## SUPPLIED PASSAGE
It is for this reason that J.K. Rowling’s Harry Potter masterpiece has so captured the popular imagination. In the same vein as J.R.R. Tolkien’s Lord of the Rings or C.S. Lewis’ Chronicles of Narnia, Rowling weaves deep truths into her narrative as she expounds on the nature of love, of friendship, of sacrifice, of good and evil. Like her predecessors, Rowling keeps explicit religious references out of her work. However, as a product of her culture, Christian concepts of love, the soul, the afterlife seep in. These are most apparent in the seventh and last work, which actually quotes two passages from the bible and best embodies the mythical elements of the suffering hero whose sacrifice brings victory. More importantly, Deathly Hallows provides a beautiful metaphor about man’s struggle with God. Here, Harry undergoes one of the most painful transitions of adulthood, the shedding of a childlike, naive trust and the rebuilding of a stronger, more complicated faith.
In Deathly Hallows, the most intense conflict is not between our beleaguered protagonist and his arch enemy, Lord Voldemort, but between Harry and his internal frustration with the man he all but worshipped, Hogwarts Headmaster Albus Dumbledore. In the previous book, Harry had affirmed that he was ‘Dumbledore’s man through and through’ (HBP 326, 334, 604–05). However, as Dumbledore’s ‘secrets and lies’ come to light in book seven, Harry’s frustration and anger grow. Sent on a potentially deadly mission by a man he now questions, Harry wishes this cup would pass away. He yearns for Ginny, for love and for family, for a world where Voldemort never killed his parents and where he was not the Boy Who Lived. He wrestles with whether to chase Hallows or Horcruxes, whether to save his own skin or pursue the ‘greater good’. Despite his doubt, Harry never wavers from his path, bowing to Dumbledore’s will even unto death. As this essay will show, Harry’s journey follows the pattern of the biblical prophets who questioned and wrestled with God. It also captures the angst of a generation unsure whether God is worth believing in, and perhaps Rowling’s own difficulties in keeping the faith.

## REQUEST 1
In the Harry Potter essay, why do Harry's frustration and anger grow in book seven? Answer in one to three sentences.

## EXTRACTED MATERIAL

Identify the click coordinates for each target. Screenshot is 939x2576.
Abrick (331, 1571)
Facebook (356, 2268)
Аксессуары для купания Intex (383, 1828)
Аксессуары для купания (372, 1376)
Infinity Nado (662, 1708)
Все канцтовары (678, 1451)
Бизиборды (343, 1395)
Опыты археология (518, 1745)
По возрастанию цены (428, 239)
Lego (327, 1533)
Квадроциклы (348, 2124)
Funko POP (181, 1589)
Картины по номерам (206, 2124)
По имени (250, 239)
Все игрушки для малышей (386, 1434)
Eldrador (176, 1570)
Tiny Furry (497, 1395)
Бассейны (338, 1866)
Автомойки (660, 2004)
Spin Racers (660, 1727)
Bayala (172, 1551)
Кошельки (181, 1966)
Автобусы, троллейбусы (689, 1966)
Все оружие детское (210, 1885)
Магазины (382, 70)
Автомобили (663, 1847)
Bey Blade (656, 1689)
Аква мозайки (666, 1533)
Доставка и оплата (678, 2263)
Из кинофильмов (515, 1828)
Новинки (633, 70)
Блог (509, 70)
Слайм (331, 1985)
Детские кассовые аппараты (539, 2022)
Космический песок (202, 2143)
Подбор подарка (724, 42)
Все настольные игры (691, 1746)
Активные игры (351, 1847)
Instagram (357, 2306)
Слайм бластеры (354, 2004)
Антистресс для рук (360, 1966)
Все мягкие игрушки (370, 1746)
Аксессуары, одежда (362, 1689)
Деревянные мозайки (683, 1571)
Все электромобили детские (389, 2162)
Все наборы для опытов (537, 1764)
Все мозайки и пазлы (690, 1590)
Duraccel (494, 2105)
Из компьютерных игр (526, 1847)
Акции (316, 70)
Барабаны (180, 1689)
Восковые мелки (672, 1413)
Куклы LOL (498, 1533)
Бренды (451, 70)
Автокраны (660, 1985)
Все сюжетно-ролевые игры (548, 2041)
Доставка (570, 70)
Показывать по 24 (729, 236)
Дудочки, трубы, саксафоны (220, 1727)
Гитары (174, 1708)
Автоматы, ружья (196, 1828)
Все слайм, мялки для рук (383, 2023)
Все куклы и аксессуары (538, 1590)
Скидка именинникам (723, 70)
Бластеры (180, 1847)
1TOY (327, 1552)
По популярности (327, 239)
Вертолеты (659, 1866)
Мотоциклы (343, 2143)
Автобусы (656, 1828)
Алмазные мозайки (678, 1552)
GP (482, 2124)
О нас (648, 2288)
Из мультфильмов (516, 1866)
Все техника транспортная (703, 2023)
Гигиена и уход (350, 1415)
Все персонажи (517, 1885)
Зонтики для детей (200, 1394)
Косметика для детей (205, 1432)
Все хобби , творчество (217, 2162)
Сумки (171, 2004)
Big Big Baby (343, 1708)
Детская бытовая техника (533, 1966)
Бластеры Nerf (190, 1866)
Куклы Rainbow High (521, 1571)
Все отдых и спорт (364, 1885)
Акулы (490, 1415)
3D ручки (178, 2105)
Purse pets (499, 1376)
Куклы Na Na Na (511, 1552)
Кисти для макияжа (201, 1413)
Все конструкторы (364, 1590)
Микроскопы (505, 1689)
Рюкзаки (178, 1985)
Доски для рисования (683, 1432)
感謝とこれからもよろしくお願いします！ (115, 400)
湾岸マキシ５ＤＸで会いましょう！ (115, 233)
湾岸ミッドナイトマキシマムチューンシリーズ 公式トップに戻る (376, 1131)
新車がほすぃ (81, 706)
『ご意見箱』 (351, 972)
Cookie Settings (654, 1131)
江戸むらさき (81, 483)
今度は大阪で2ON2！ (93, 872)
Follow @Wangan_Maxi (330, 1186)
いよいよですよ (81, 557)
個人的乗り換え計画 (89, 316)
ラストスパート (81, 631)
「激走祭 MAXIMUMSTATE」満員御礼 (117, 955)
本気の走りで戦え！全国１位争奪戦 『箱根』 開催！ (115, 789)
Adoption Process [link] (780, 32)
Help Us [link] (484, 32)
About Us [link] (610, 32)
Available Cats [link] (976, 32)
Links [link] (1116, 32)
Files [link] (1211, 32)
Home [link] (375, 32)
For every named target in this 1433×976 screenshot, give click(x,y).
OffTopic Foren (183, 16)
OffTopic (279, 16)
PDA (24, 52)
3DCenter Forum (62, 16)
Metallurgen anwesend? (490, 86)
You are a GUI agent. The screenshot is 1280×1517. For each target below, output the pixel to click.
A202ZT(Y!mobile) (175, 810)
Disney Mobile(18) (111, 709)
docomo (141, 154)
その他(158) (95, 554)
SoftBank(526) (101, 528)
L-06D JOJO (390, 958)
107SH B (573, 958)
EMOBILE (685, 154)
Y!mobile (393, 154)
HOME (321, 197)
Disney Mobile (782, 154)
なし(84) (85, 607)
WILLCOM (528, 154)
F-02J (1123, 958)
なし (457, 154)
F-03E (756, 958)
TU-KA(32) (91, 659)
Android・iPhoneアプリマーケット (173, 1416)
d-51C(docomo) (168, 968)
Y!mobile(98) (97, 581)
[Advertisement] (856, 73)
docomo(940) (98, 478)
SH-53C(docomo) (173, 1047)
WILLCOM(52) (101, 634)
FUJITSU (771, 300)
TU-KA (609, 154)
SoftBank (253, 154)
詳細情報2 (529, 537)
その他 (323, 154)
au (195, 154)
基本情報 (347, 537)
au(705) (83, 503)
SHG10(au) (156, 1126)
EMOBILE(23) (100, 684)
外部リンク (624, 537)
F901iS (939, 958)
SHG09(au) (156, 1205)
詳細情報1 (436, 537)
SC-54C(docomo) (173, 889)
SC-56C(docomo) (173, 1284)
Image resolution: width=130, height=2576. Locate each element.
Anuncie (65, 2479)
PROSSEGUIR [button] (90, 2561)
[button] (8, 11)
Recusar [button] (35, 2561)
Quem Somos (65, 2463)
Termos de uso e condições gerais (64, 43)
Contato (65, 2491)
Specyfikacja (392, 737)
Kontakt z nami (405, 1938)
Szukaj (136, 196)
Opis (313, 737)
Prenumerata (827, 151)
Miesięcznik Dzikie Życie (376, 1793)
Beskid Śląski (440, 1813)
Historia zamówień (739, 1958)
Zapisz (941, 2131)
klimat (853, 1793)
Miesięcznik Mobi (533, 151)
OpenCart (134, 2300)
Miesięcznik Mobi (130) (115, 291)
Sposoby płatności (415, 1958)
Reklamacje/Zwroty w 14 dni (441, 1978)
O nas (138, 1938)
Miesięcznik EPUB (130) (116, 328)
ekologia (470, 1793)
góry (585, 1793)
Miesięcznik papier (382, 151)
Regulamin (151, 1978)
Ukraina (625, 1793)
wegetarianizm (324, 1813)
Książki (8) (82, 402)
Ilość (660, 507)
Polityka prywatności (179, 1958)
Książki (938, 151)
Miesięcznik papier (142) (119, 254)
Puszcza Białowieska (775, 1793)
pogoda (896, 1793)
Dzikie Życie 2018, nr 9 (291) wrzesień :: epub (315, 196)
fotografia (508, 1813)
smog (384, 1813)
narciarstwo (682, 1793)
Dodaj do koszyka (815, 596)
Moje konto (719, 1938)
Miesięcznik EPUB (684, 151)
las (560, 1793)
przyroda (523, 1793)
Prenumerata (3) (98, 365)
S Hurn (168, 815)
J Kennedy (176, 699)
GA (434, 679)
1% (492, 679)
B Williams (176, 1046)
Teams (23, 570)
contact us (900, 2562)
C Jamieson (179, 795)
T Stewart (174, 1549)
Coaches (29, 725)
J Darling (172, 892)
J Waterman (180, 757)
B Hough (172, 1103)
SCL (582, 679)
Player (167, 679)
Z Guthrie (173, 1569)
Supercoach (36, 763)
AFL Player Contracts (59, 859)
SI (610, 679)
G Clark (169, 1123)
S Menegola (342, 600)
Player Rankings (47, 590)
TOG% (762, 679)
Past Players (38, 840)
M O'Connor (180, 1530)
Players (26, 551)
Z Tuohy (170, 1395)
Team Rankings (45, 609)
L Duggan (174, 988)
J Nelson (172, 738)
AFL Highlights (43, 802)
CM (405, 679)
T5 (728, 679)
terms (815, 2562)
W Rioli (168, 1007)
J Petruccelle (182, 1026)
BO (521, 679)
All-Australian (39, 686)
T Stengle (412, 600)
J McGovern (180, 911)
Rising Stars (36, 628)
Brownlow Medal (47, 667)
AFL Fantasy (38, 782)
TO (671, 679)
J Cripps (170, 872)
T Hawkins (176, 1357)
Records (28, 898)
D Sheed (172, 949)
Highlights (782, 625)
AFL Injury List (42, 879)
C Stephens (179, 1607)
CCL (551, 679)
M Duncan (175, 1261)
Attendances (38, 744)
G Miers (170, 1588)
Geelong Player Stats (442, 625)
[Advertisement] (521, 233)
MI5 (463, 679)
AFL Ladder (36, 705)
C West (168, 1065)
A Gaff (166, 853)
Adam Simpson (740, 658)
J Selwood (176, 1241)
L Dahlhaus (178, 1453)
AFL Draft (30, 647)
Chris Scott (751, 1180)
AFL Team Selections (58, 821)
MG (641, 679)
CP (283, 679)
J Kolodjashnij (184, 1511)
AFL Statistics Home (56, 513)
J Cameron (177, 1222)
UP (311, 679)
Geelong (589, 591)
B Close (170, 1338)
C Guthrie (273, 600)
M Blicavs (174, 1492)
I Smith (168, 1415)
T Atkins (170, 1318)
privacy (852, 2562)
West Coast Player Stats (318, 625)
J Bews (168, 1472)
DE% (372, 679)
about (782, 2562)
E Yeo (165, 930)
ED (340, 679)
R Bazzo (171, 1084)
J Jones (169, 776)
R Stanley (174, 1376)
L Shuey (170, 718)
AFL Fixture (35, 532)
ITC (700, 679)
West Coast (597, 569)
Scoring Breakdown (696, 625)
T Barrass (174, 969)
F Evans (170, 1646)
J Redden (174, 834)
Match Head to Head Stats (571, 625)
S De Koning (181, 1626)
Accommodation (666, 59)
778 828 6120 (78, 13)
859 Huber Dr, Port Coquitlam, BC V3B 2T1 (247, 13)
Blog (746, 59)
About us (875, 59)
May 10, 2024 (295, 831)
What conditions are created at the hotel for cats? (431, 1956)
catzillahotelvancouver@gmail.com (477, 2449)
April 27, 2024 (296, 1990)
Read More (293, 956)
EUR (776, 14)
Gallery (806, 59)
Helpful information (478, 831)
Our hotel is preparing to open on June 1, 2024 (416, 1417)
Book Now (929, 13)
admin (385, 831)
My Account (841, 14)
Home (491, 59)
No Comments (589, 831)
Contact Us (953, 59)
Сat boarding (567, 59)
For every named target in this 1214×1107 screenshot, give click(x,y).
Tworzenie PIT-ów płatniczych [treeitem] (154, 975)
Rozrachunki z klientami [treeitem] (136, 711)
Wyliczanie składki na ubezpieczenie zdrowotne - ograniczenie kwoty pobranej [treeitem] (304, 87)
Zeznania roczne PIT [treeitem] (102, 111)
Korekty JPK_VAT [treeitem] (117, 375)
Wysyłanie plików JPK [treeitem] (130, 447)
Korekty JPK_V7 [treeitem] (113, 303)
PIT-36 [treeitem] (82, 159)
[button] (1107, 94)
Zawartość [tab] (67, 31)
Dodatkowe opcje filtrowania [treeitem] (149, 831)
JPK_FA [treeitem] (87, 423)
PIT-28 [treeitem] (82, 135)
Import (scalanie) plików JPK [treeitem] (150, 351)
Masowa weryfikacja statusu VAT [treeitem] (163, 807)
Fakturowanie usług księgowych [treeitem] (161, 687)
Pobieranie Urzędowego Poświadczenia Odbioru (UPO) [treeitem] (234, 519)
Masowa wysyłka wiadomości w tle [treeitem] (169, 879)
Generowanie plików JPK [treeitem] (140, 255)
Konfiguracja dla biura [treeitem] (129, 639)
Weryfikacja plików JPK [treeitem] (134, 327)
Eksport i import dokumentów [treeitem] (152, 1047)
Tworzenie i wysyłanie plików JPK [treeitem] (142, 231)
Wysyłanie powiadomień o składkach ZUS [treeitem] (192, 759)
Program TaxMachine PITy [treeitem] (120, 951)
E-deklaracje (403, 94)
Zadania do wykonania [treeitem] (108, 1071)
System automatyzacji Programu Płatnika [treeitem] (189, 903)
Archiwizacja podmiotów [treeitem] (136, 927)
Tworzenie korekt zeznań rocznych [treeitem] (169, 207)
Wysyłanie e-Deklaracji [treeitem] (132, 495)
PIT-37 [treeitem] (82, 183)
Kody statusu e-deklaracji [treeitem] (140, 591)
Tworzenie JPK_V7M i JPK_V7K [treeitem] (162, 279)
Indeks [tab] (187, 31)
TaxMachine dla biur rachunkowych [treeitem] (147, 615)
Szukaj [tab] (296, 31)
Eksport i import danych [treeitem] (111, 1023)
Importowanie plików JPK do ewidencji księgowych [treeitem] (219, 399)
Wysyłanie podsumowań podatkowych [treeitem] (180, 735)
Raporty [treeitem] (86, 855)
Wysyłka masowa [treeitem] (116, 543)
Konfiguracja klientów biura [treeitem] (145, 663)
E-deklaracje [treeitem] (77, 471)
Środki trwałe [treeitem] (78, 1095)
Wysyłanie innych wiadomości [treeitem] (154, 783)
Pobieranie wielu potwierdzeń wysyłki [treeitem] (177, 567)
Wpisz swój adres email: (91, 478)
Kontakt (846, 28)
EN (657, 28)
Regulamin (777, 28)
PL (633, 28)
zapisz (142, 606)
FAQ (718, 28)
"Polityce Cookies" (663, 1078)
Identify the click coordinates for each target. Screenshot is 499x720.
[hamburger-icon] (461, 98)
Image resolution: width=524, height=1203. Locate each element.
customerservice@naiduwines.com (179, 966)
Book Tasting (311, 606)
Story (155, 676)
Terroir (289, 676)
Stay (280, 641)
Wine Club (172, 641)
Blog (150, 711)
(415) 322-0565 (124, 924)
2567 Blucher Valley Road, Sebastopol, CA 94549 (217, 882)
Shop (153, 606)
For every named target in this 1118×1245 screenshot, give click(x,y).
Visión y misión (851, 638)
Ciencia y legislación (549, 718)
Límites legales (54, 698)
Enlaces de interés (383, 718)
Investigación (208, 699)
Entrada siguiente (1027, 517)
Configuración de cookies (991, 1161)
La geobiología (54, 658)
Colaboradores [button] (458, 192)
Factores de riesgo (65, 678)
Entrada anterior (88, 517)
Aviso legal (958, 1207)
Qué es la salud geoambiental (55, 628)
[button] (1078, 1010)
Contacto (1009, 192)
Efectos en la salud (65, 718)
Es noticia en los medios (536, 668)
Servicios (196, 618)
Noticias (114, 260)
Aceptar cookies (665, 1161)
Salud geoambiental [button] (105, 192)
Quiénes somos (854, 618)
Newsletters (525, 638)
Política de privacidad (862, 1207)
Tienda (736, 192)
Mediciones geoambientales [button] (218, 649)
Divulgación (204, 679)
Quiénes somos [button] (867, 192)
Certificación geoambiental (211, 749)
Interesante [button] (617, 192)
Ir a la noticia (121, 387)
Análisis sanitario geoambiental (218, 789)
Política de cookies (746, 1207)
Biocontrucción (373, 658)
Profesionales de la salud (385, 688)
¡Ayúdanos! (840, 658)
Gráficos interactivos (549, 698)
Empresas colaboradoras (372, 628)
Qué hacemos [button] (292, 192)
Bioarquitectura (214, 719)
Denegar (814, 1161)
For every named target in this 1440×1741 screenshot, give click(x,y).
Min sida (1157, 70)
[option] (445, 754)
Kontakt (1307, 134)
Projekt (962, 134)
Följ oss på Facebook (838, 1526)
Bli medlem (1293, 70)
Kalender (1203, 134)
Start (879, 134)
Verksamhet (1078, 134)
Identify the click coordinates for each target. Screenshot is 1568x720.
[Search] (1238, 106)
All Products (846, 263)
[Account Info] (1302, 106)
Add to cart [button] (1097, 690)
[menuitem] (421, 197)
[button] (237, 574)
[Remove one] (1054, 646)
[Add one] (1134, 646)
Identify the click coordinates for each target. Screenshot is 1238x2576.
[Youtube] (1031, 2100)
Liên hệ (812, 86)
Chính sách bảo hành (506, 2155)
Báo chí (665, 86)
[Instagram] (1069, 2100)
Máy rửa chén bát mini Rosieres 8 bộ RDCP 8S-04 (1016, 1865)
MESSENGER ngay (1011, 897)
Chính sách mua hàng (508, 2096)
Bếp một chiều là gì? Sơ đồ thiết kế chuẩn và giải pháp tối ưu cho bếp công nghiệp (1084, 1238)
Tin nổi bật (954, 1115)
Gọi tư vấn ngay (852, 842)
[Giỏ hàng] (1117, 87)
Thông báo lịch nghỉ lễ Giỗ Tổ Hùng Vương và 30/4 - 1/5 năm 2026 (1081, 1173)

## REQUEST 2
Express everything in the entries from the line containing "L Shuey (170, 718)" down to the line containing "What conditions are", both included, as a Markdown table with the columns n and Line. Put a row number in n and the line in Line, and leave out any blank lines.

## EXERCISE SOLUTION 1
Harry's frustration and anger grow because Dumbledore's "secrets and lies" come to light in book seven. This happens to a man Harry had all but worshipped. In the previous book, Harry had called himself "Dumbledore's man through and through."

## EXERCISE SOLUTION 2
| n | Line |
|---|---|
| 1 | L Shuey (170, 718) |
| 2 | AFL Fixture (35, 532) |
| 3 | ITC (700, 679) |
| 4 | West Coast (597, 569) |
| 5 | Scoring Breakdown (696, 625) |
| 6 | T Barrass (174, 969) |
| 7 | F Evans (170, 1646) |
| 8 | J Redden (174, 834) |
| 9 | Match Head to Head Stats (571, 625) |
| 10 | S De Koning (181, 1626) |
| 11 | Accommodation (666, 59) |
| 12 | 778 828 6120 (78, 13) |
| 13 | 859 Huber Dr, Port Coquitlam, BC V3B 2T1 (247, 13) |
| 14 | Blog (746, 59) |
| 15 | About us (875, 59) |
| 16 | May 10, 2024 (295, 831) |
| 17 | What conditions are created at the hotel for cats? (431, 1956) |